Singh, who is monitoring the CCTNS work, revealed that in the first phase, 500 police stations would be connected and the remaining would be linked in the next phase. “The state had earlier fixed a September deadline but it will be delayed a bit,” he said on Friday.
In September last year, the state police had signed an agreement with Tata Consultancy Services (TCS) to execute a Rs 250 crore CCTNS project.
Authoritative sources said the Bihar police accelerated the process only after the Centre warned that it would withdraw the fund for the CCTNS project. The TCS has been assigned to connect 894 police stations and officers of 380 higher officers through internet.
An ADGP rank police officer, who was earlier associated with the CCNTS project, said in 2012 an agreement was signed with the Indian Telephone Industries (ITI), a PSU but the contract was scrapped in 2014 due to slow pace of work.

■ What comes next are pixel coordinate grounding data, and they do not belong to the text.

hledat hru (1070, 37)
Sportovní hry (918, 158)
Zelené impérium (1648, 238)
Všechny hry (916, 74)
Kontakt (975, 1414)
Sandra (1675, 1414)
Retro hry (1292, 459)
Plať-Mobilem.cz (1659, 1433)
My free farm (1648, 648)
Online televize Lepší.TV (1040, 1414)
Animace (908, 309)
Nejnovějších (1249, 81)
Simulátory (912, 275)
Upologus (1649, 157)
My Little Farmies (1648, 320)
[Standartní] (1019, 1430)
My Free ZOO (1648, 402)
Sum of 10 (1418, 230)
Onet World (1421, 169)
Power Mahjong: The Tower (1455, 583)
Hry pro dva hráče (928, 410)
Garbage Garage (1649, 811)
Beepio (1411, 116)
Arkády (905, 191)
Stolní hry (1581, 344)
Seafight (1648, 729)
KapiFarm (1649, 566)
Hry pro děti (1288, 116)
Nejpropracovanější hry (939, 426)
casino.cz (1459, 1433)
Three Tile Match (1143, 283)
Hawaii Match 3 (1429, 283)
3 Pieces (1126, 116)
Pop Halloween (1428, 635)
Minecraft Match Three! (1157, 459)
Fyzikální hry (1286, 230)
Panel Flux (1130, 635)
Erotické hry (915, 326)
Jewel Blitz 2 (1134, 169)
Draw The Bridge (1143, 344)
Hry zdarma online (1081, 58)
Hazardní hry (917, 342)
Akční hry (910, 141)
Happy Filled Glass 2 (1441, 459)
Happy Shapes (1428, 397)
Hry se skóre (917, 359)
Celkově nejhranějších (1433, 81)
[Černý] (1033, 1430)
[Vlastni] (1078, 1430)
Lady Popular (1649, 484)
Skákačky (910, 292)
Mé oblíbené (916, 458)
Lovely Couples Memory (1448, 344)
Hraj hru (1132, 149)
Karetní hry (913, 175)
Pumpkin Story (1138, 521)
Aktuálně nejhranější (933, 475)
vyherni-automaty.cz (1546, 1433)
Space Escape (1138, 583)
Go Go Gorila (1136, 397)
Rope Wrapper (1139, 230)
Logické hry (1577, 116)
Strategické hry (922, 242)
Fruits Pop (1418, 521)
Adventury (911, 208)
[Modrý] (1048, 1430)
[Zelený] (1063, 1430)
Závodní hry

Once the project is completed, lodging of an FIR, fingerprint database of arrested criminals, maintenance of goonda register, gang register and chargesheet filing would be done digitally and data sharing among police stations will become easy, the police officer said, adding that it would also bring transparency at their workplace.
Shobhanand Suman, a resident of Kashipor locality in Samastipur town, would not have to run from pillar to post to convince the police officials that his Bullet motorbike, which was stolen on August 10, belonged to him, had the CCTNS been implemented earlier.
Suman’s motorbike was stolen by a gang of vehicle lifters from the district headquarters town. On August 24, Suman came to known from his own sources that his vehicle had been recovered by the Mufassil police station. “When I visited Mufassil police station, the officer on duty asked for the copy of the FIR to get back the vehicle. When I told him that the vehicle belonged to me, he simply refused and didn’t hand over my motorbike,” Suman lamented.
Suman’s petition for lodging of an FIR was earlier turned down by the officer posted at the Samastipur town police station. “I am the victim of the system, which lacks basic infrastructure,” he rued.